2. Avverso tale sentenza ha proposto ricorso per cassazione l’imputato, a mezzo del proprio difensore, lamentando violazione di legge e vizio di motivazione in ordine alla sussistenza del reato di cui all’art. 612-bis cod. pen. in relazione alla testimonianza del teste C.R. e per essere stata fondata la decisione su documento non acquisito agli atti.

Si deduce che non è stato acquisito alcun elemento che comprovi che il dr. A.M. abbia formulato le valutazioni cui si è riferita la persona offesa, le cui dichiarazioni sono rimaste prive di riscontro medico. Si aggiunge che la Corte territoriale erroneamente non ha ritenuto di valorizzare la testimonianza di C.R., da cui si evince che la S. non aveva alcun problema nell’incontrare il C.

3. Il Procuratore generale, con requisitoria scritta, ha chiesto che il ricorso sia dichiarato inammissibile.
4. Con memoria ritualmente depositata la parte civile E.S. chiede il rigetto del ricorso e la rifusione delle spese.

5. Il ricorso è inammissibile.

I motivi dedotti attengono chiaramente alla valutazione dei dati probatori, come tali essi non sono consentiti in questa sede, a fronte di una sentenza che ha motivatamente affrontato il compito – affidatole in sede rescindente – di valutare l’eventuale sussistenza di uno degli eventi integrativi del delitto di atti persecutori.

6. In proposito la Corte territoriale – sul presupposto della piena attendibilità della persona offesa, valutazione che era stata già confermata dalla Cassazione nella sentenza di annullamento – ha accertato che la persona offesa, a seguito delle condotte persecutorie, era entrata in una profonda crisi ed era rimasta prostrata, tanto che aveva “perso un sacco di chili”. I giudici di merito hanno riscontrato che a cagionare alla persona offesa uno stato di grave ansia erano state le ricorrenti minacce del C. di raccontare al marito di lei l’accaduto, con particolare riguardo alla loro pregressa (e clandestina) relazione sentimentale. Nella sentenza impugnata si dà conto della testimonianza della donna, che ha spiegato – a seguito delle condotte persecutorie dell’imputato – di essere entrata in cura da un neuropsichiatra (dr. A.M.), con diagnosi di anoressia nervosa e disturbo di personalità dipendente.

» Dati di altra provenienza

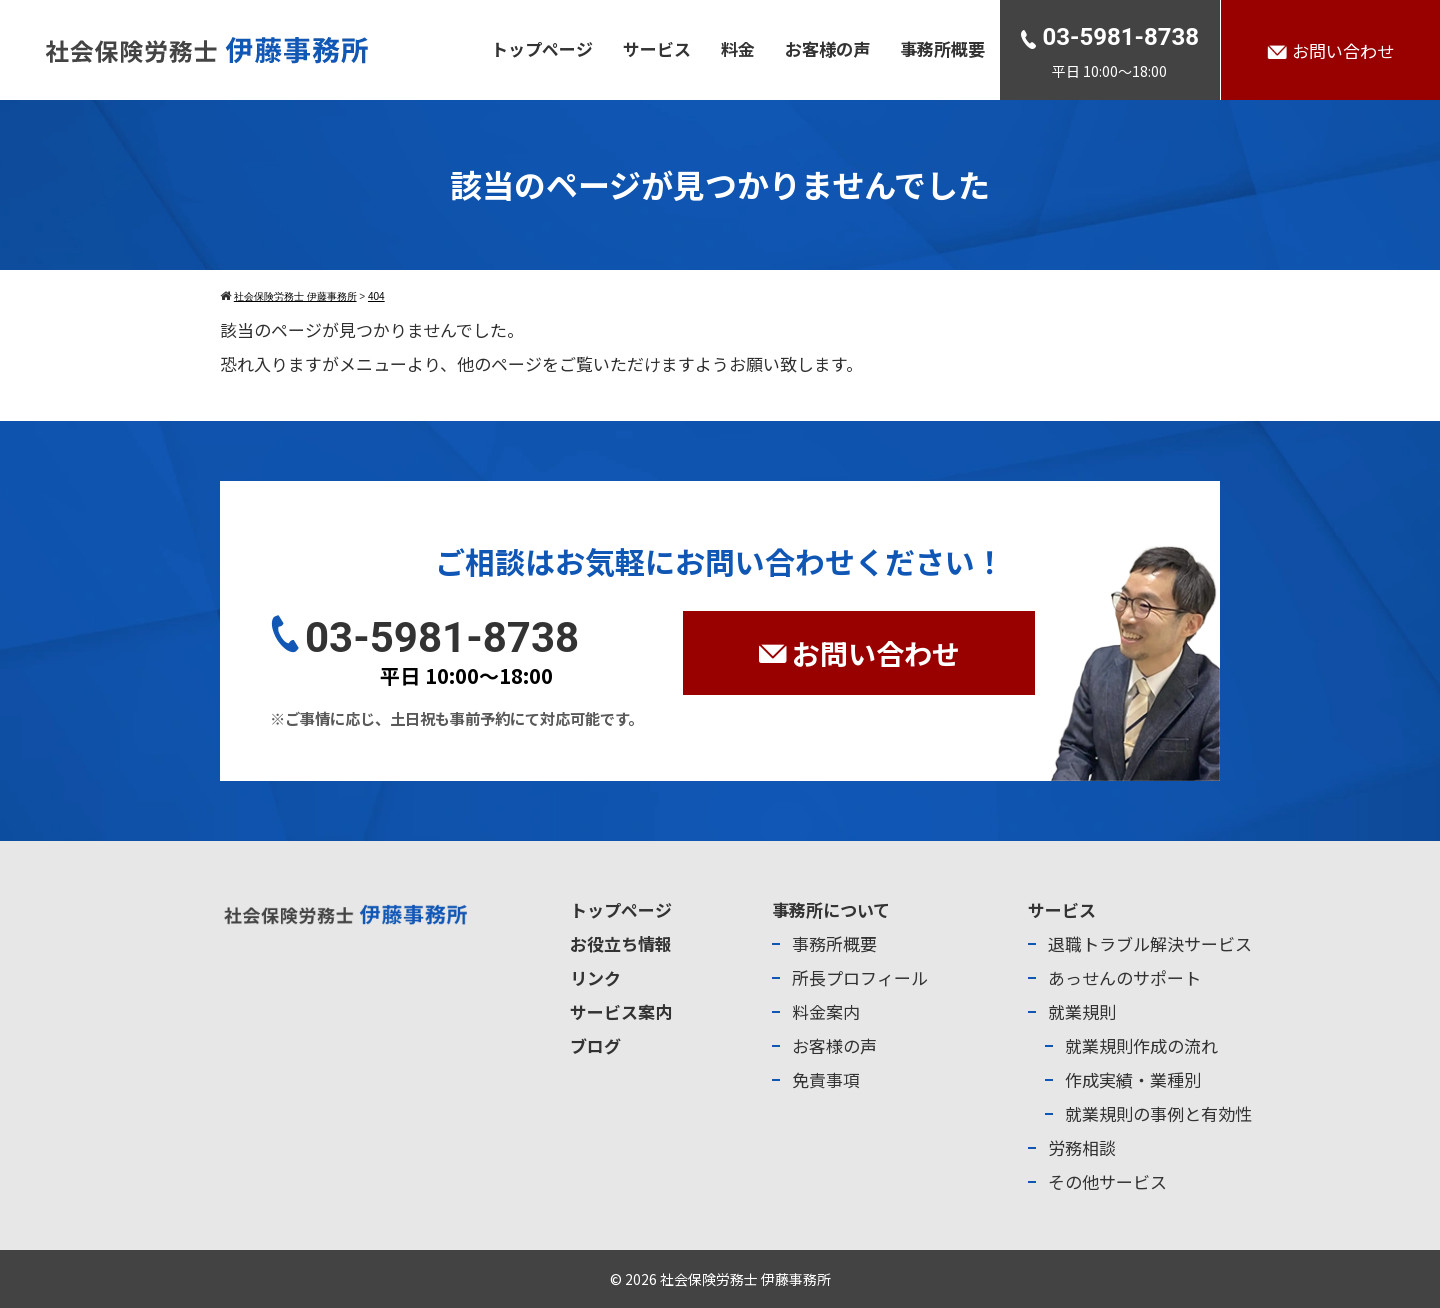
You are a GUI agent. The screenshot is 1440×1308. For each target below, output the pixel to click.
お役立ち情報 (621, 943)
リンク (595, 977)
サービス (657, 48)
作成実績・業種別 (1133, 1079)
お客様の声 (827, 48)
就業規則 (1082, 1011)
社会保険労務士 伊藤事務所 (745, 1279)
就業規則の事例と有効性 (1158, 1113)
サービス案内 (621, 1011)
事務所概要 (942, 48)
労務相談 (1082, 1147)
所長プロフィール (860, 977)
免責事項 (826, 1079)
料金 (738, 48)
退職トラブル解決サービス (1150, 943)
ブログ (595, 1045)
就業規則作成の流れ (1141, 1045)
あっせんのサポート (1124, 977)
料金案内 (826, 1011)
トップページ (542, 48)
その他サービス (1107, 1181)
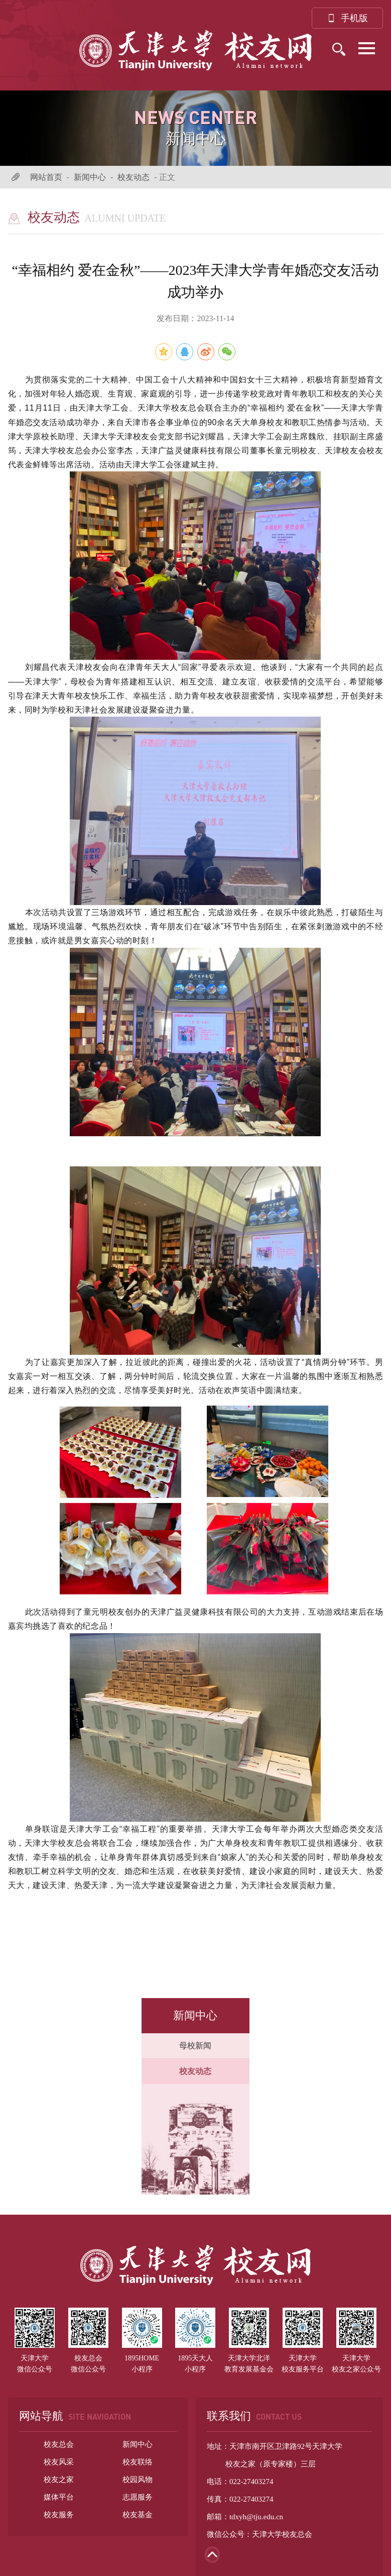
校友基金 (137, 2515)
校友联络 (137, 2462)
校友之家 (59, 2479)
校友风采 (59, 2462)
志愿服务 (137, 2497)
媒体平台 (59, 2497)
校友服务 (59, 2515)
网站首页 (46, 177)
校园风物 (137, 2479)
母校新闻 (195, 2045)
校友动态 (133, 177)
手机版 (347, 18)
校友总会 (59, 2444)
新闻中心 (90, 177)
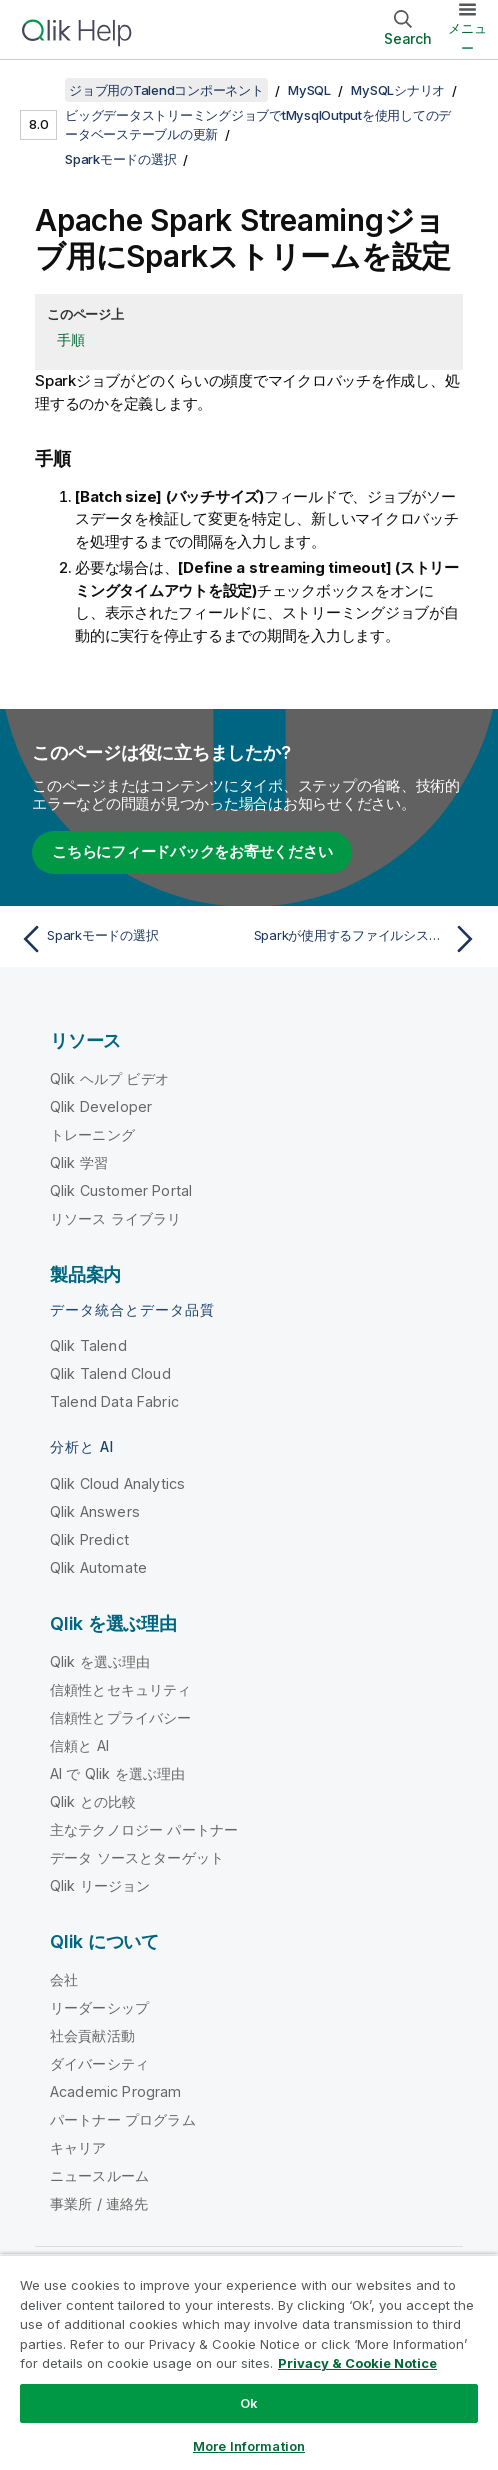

Dichiarazioni che in giudizio sono state riscontrate da quelle del marito di lei (P.R.), il quale ha ricordato di avere assistito personalmente ad alcune condotte moleste del C. nei confronti della propria moglie, e di averla vista per tali ragioni “sconvolta, non ce la faceva più, infatti non sapeva più come fare”. La testimonianza del C. non è stata ritenuta decisiva in senso contrario ai fatti accertati, avendo costui parlato solo di un breve incontro con la medesima, non significativo rispetto al quadro complessivo emergente dai dati probatori acquisiti nel processo.

Si tratta di una valutazione di merito esauriente, ponderata e non manifestamente illogica, come tale insindacabile in Cassazione.

7. Stante l’inammissibilità del ricorso, e non ravvisandosi assenza di colpa nella determinazione della causa di inammissibilità (Corte cost. sent. n. 186/2000), alla condanna del ricorrente al pagamento delle spese processuali consegue quella al pagamento della sanzione pecuniaria, nella misura indicata in dispositivo. Vanno poste a carico dell’imputato anche le spese sostenute dalla parte civile in questo giudizio di legittimità, liquidate come da dispositivo.

P.Q.M.

Dichiara inammissibile il ricorso e condanna il ricorrente al pagamento delle spese processuali e della somma di Euro duemila in favore della cassa delle ammende nonché alla rifusione delle spese sostenute dalla parte civile S.E., che liquida in Euro tremila, oltre accessori di legge.

In caso di diffusione del presente provvedimento omettere le generalità e gli altri dati identificativi, a norma dell’art. 52 D.Lgs. 196/03 in quanto imposto dalla legge.